On June 5, 1982, less than six weeks after Israel’s complete the withdrawal from the Sinai, increased tension between Israelis and Palestine resulted in the Israel bombing of Beirut and southern Lebanon, where the Palestine liberation organisation (PLO) had a number of strongholds. The fallowing day Israel invited Lebanon, and by June 14 its land forces reached as far as the outskirts of Beirut, which was encircled, but the Israel government agreed to halt its advance and begin negotiations with the PLO. After much delay and massive Israeli shelling of west Beirut, the PLO evacuated the city under the supervision of multinational forces. Eventually, Israeli troops withdrew from West Beirut and withdrawn entirely from Lebanon by June 1985.

  • THE JULY WAR OF 2006

The Israel eventually removed their troops from Southern Lebanon, but not until 2000. However, they still occupied an area known as the Sheba’a farm, which, so they claimed, was part of Syria, and therefore there was no need for Israeli troops to move out. Hezbollah insisted that the Sheba’a farms belong to Lebanon, and therefore Israel must withdraw. The dispute simmered on until in July 2006 Hezbollah launched an operation against Israel in an attempt to pressure the country into releasing Lebanese prisoners, killing a number of Israeli soldiers in the process and capturing. The war lasted for 34 days and in 2006 the UN succeeded in arranging a cease fire, but not before over a thousand Lebanese civilians and some 200 Hezbollah fighters had been killed and around a million civilians made homeless. On the Israeli side 118 soldiers and around 40 civilians were killed. Hezbollah claimed victory; however several Arab leaders criticized for inciting the conflict. Nevertheless, Hezbollah ability to fight the Israel defence forces to a standstill won it praise throughout much of the Arab world.
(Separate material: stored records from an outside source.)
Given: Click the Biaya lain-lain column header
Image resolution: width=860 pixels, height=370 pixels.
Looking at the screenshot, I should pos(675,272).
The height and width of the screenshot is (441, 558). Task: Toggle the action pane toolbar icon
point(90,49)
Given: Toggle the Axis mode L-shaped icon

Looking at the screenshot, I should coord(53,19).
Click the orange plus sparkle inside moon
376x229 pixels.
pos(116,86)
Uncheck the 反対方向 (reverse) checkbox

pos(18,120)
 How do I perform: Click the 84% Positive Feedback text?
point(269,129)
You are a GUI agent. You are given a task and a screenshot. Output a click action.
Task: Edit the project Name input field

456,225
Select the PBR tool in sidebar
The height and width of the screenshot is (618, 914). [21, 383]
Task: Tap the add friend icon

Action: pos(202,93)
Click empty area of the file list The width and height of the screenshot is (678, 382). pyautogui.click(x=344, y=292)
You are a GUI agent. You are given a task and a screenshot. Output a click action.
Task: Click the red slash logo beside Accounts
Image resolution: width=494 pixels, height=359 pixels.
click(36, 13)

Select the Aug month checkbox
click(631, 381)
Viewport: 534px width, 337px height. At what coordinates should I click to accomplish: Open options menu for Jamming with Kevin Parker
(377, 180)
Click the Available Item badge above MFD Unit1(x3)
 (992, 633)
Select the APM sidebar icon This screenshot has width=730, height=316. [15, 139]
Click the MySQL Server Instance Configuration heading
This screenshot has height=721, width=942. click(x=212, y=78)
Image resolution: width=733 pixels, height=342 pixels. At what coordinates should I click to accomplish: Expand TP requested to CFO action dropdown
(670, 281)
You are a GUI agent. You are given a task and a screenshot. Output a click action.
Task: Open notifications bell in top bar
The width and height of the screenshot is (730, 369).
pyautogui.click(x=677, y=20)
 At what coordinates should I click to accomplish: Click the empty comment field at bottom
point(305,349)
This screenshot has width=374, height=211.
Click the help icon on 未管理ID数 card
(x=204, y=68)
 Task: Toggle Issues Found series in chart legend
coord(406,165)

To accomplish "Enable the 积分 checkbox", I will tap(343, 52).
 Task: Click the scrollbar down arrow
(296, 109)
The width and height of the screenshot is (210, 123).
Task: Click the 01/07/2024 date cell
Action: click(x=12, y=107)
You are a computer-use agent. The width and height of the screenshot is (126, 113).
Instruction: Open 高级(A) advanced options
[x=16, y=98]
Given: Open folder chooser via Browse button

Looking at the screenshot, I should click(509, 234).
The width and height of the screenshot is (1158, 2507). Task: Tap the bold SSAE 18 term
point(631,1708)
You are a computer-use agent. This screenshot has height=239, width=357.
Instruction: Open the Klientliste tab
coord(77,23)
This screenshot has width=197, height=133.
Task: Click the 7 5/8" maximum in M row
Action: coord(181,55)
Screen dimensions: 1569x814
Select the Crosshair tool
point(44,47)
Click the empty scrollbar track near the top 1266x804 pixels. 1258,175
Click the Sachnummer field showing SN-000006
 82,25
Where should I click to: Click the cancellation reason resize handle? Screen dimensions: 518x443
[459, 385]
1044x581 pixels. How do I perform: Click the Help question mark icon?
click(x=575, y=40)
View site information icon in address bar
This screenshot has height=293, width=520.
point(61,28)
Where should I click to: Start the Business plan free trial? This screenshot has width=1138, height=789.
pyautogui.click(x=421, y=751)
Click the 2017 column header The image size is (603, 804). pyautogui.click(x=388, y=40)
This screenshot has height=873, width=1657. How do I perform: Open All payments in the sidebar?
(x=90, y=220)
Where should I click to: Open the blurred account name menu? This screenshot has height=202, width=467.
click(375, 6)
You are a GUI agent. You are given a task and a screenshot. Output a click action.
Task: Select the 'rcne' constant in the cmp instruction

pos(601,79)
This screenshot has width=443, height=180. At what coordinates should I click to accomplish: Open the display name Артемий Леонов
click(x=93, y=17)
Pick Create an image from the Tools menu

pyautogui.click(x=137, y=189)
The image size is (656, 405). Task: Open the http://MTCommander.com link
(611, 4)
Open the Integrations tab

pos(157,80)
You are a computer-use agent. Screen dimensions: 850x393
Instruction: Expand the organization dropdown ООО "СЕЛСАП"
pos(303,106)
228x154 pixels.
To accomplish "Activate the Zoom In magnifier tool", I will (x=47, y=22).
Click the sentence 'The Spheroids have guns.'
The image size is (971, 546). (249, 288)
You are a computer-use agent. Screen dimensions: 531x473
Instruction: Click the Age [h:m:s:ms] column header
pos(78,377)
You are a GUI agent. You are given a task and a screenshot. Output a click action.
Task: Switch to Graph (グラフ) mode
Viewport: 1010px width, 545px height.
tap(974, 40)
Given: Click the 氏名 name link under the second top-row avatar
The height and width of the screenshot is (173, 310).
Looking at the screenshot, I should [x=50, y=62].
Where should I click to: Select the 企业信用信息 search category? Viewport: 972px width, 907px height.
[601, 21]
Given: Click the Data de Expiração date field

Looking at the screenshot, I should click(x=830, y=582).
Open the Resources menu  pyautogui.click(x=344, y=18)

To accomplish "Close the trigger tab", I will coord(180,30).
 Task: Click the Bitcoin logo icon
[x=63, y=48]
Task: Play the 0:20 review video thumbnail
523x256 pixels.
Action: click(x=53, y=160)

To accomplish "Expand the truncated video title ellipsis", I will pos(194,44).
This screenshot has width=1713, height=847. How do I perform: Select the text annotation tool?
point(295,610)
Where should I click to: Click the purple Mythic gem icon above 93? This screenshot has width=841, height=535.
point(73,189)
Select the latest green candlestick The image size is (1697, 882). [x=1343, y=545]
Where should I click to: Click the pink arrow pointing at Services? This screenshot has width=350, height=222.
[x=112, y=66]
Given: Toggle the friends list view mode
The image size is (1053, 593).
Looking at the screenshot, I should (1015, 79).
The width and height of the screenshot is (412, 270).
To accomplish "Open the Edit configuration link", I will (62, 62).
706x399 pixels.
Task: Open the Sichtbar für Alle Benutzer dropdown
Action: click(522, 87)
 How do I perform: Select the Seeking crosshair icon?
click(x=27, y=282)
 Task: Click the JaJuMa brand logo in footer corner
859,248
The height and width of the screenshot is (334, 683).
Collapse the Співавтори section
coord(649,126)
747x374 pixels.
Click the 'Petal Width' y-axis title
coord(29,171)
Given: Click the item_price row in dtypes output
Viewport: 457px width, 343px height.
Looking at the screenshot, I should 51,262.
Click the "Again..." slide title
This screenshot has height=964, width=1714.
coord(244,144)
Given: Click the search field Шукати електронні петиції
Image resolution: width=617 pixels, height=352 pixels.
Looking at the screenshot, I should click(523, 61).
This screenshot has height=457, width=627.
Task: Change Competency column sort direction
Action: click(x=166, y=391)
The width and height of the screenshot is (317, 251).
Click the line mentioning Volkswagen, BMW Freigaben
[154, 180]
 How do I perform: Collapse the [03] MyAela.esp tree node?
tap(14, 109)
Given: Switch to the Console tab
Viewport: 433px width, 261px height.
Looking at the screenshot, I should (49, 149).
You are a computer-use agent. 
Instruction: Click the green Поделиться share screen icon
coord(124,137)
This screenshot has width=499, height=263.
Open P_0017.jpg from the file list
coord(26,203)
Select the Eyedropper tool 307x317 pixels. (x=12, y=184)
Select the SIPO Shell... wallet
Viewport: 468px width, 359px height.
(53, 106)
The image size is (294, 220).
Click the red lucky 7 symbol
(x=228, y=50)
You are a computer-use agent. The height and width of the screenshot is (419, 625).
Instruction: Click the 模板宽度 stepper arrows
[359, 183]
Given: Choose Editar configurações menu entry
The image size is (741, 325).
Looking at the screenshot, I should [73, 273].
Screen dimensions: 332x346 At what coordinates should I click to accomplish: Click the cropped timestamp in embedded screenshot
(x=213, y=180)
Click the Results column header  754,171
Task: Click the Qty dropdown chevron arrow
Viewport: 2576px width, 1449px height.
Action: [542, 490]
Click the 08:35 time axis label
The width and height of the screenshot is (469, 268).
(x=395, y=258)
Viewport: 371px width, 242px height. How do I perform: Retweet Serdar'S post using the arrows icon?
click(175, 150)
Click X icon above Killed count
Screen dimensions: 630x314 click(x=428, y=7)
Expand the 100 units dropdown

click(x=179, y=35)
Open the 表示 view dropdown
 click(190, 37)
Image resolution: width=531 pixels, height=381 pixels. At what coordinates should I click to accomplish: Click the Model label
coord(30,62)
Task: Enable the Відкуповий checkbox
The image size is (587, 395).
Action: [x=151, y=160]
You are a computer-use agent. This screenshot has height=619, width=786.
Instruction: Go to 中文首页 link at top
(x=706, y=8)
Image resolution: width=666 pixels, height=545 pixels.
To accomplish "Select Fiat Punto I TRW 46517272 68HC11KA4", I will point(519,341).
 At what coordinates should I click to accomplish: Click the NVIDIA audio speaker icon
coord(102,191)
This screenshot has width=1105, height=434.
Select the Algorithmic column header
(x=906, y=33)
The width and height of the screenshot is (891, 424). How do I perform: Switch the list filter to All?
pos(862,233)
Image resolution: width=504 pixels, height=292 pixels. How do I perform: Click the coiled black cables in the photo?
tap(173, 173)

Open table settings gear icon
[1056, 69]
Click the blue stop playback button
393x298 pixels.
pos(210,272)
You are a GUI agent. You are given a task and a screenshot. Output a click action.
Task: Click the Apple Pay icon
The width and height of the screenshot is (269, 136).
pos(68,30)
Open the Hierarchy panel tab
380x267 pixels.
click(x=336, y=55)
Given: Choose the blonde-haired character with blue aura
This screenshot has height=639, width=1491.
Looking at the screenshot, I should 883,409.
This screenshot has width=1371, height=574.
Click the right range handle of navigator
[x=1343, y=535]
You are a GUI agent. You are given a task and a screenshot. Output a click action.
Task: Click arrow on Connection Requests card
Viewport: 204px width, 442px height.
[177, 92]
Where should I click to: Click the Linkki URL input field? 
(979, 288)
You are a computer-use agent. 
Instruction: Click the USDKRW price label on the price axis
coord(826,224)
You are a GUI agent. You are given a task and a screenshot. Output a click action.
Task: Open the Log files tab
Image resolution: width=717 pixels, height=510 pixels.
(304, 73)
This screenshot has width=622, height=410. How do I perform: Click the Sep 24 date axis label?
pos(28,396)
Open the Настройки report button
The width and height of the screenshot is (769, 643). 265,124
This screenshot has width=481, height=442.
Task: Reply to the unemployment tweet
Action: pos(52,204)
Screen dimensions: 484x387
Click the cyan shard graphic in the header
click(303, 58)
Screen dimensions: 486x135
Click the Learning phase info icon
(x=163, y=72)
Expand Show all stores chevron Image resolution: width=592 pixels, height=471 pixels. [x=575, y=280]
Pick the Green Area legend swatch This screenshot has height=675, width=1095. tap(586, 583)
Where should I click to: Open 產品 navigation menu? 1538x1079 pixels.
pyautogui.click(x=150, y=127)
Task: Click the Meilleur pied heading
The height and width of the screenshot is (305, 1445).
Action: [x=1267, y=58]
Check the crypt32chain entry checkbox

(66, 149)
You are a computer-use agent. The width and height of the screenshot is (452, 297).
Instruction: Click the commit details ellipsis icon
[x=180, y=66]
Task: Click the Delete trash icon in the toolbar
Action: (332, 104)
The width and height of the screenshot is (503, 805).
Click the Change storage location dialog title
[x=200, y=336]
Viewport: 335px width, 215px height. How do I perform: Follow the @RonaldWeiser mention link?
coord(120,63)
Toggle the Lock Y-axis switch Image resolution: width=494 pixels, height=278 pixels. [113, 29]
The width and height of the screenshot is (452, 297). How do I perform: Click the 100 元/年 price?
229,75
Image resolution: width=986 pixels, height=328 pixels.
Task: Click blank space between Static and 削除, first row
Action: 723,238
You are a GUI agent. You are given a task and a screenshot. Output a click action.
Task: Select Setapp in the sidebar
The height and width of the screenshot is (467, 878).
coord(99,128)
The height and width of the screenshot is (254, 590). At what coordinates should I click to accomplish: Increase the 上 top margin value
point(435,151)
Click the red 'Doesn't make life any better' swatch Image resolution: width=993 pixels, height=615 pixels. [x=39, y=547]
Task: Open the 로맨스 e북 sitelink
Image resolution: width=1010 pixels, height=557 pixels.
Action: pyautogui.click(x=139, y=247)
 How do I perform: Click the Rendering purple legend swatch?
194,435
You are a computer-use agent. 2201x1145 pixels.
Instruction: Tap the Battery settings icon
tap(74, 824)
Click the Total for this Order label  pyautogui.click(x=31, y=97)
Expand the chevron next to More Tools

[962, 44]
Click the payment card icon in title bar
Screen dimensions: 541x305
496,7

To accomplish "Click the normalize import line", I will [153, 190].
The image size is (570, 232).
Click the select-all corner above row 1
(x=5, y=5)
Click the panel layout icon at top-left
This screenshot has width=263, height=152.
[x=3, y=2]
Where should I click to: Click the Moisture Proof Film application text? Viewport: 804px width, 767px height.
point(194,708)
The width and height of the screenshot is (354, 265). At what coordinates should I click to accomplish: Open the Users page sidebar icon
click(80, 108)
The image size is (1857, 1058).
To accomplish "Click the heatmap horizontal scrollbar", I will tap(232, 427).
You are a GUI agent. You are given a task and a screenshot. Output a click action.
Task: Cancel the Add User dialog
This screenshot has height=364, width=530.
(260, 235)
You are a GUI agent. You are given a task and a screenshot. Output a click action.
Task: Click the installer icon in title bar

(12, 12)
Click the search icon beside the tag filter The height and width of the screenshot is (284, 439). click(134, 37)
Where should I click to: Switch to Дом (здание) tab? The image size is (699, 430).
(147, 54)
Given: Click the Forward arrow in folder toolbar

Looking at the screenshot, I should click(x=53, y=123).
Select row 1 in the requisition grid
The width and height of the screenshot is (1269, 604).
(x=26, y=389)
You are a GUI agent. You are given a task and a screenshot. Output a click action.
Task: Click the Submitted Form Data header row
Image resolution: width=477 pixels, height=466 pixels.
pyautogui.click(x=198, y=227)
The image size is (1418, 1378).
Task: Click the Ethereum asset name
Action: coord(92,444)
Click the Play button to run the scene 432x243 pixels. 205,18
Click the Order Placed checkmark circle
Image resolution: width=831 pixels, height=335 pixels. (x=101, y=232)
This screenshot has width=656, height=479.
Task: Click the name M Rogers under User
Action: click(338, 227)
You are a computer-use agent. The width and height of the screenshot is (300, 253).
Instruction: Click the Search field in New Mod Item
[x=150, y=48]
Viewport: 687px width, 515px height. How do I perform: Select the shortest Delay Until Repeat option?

Over the year Israel has been in constant wars within every Arabic countries Arab nations have initiated six major wars against Israel. The first war in 1948, the second war in 1956 the third war in 1967, the fourth war in 1973 and the fifth war in 1982 and finally the sixth war in 2006. In all these wars Israel defended herself  winning all the wars and there are many treaties that have been signed between Israel and Arabic countries, however the peace treaties has not been successful since the parties have involved severely contravened some of the articles within the treaties.

Therefore, we can put in a nuggets that the most crucial of all is to look into the source of conflict between Palestine and Israel and help them lay down policies that will establish eternal peace.